## [Prompt 1]
Print the email about window.performance.now() word for word, from "The two other" to "for easier math.".
## [Prompt 2]
List every zero point (time origin) for the timer that the email about window.performance.now() mentions.

Re: Specifying window.performance.now()

On Wed, Feb 29, 2012 at 1:26 AM, David Mandelin <dmandelin@mozilla.com> wrote:
> [4.2] "A DOMHighResTimeStamp represents a number of milliseconds"
>
> Was milliseconds chosen for compatibility with other timing APIs? Seconds seems nicer conceptually but I understand if all the other related APIs are already ms.

The two other spec that I can think of that use timing in a similar
fashion is requestAnimationFrame and Navigation/Resource Timing. Both
use milliseconds as unit so it makes sense to me to align with them
for easier math.

> [4.3] "On getting, the now attribute MUST return the number of milliseconds from the start of the navigation of the root document to the occurrence of the call to the now attribute."
>
> The main application of Performance.now seems to be relative timing, which doesn't particularly require any origin. It seems to me to be a bit easier to allow an arbitrary origin, so that the implementation doesn't have to track a zero time and subtract. Do some important applications require zero to be start of navigation?

It might be interesting to align with requestAnimationFrame. It
currently uses Jan 1st 1970 as 0 time though there's a note that that
might change. See step 2 in
http://dvcs.w3.org/hg/webperf/raw-file/tip/specs/RequestAnimationFrame/Overview.html#processingmodel

I don't have a strong opinion either way though.

## [Data below]
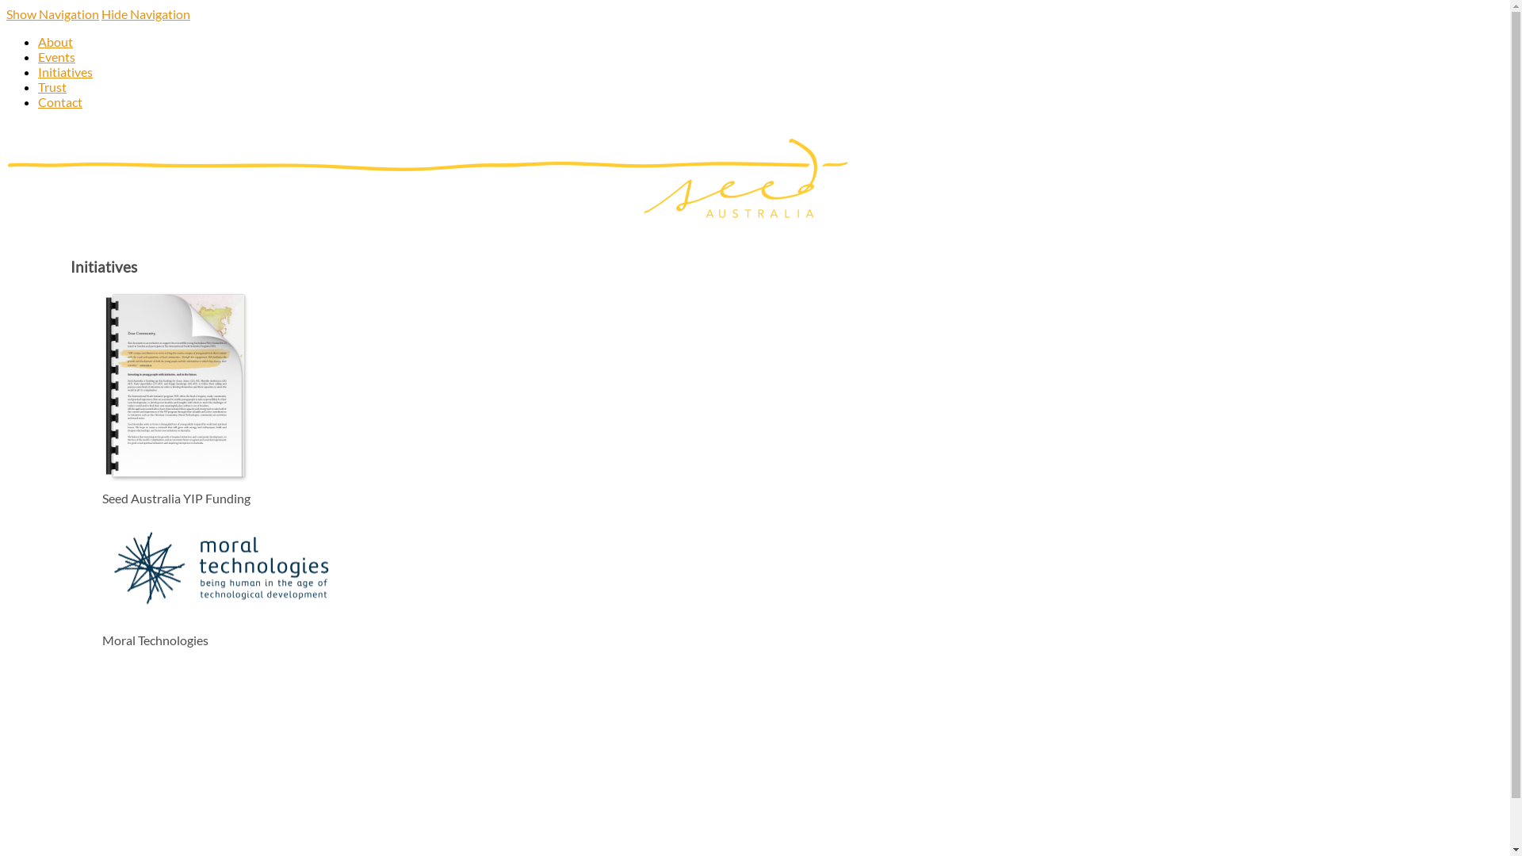 Image resolution: width=1522 pixels, height=856 pixels. I want to click on 'Show Navigation', so click(52, 13).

## [Response 1]
The two other spec that I can think of that use timing in a similar
fashion is requestAnimationFrame and Navigation/Resource Timing. Both
use milliseconds as unit so it makes sense to me to align with them
for easier math.

## [Response 2]
- The start of the navigation of the root document
- An arbitrary origin
- Jan 1st 1970, which requestAnimationFrame currently uses